Мы поднялись. Мы встали на ноги, три мужика, такие же разные, как и тара в наших руках, чокнулись, и Шура сказал:

— Выпьем за то, чтобы наша братва, которая бьет гадов, скорее задушила зверя в его собственной берлоге. И чтобы поменьше парней полегло…

— Да, выпьем за это! — сказал великан-мастер и большими глотками втянул в себя весь спирт из чашки, выпил с наслаждением, со смаком, не поморщившись, будто пил ключевую воду после сильной жажды. Потом только чаю отхлебнул — глоток, два. Вот это питок!

— Орден у тебя фронтовой, — сказал Африкан Африканыч. — Завидую, хорошей завистью завидую! Как я просился в сорок-то первом — не взяли, ни в какую. Обидели…

— Здоровье? — вежливо поинтересовался Шура.

— Какое там! Возраст! Если бы здоровье, не обидно: господь не велит. А тут, тьфу, нашли к чему прицепиться…

— А сколько вам? — спрашиваю я Африканыча.

— Да уж до семидесяти теперь недалеко, — вздыхает мастер.

— Да ну? — удивился Шура. — А я думал, тебе сорок пять, ну, от силы пятьдесят…

Великан раскатисто засмеялся, а потом сказал грустно:

— Не дури, Александр Павлыч, нынче мне шестьдесят пять стукнет.

— Чудеса-а! — все удивляется Шура. — Видимо, на тебя, как на пень-смоляк, время не действует.

— Не скажи, коллега, заметно сдаю, укатали сивку… да… крутые горки. А горки были всякие. Не буду хвастать, но бывало, по два мешка с сахаром вытаскивал с баржи зараз, — смеется Африканыч. — Пудов двенадцать — тринадцать будет в них. Да… в молодости побесились. Раз с парнями у нового сруба поспорили. Ну, я взялся за угол и приподнял сруб-то, а товарищи всунули меж бревен новую шапку спорщика. Но тогда мне крепко кольнуло в поясницу. И всю жизнь боль эту слышу, то утихнет, то вновь кольнет. Так что, коллега, дурь, хотя бы и молодую, надо потихоньку выпускать, не всю сразу, да. Ну, конечно, и войны… За царя и отечество, гражданская тоже. Дважды ранен был, не без того.

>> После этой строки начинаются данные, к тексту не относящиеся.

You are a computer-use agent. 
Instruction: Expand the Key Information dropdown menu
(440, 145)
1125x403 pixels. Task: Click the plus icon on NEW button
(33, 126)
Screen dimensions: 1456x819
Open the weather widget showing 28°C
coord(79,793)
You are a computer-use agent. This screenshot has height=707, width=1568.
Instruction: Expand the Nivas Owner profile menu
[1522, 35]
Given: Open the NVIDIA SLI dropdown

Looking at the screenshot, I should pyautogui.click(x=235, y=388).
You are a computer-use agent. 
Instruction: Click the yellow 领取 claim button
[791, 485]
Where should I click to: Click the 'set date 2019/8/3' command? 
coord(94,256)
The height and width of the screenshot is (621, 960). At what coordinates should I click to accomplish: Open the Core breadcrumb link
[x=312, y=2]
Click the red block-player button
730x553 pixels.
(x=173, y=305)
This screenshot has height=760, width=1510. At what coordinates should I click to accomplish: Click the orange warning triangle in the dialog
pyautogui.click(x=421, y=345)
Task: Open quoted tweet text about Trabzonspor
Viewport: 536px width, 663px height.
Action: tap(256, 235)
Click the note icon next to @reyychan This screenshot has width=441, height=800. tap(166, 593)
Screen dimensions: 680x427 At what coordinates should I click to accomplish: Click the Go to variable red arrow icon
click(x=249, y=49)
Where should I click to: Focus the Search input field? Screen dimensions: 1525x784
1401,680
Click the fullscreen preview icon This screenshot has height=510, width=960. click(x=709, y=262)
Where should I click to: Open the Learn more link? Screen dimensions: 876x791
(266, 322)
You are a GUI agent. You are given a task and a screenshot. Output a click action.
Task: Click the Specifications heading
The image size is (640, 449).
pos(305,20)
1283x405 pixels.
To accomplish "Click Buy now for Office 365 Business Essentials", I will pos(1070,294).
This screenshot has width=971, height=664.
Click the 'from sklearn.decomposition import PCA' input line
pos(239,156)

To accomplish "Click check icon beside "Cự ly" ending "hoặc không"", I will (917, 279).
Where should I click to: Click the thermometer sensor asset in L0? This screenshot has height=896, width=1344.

Я смотрел на великана и сначала не верил: не может быть. Ему, такому, — и почти семьдесят! А когда Африканыч повернулся в мою сторону, я рассмотрел: морщины на его лице оказались глубже, и вся кожа — более мятой и выдубленной, чем сначала мне увиделось. Много ветров и много морозов выделывало эту кожу!

— Ну, ничего! — взбодрился великан. — Поживем еще, поработаем! Еще попортим крови вам, лесным короедам! — И он раскатисто захохотал, заметно подогретый спиртом.

— А я бы на вашем месте в борцы пошел! — выпалил я. — Могли бы стать Поддубным! Не меньше!

— Меня что-то не тянет на такие дела, коллега. Ни на борьбу, ни на драку. Эти лавры не по мне, Андреич. Меня вот всю жизнь к песне тянуло, и, честно говоря, хотелось мне стать певцом.

— Певцо-ом? — разочарованно протянул я.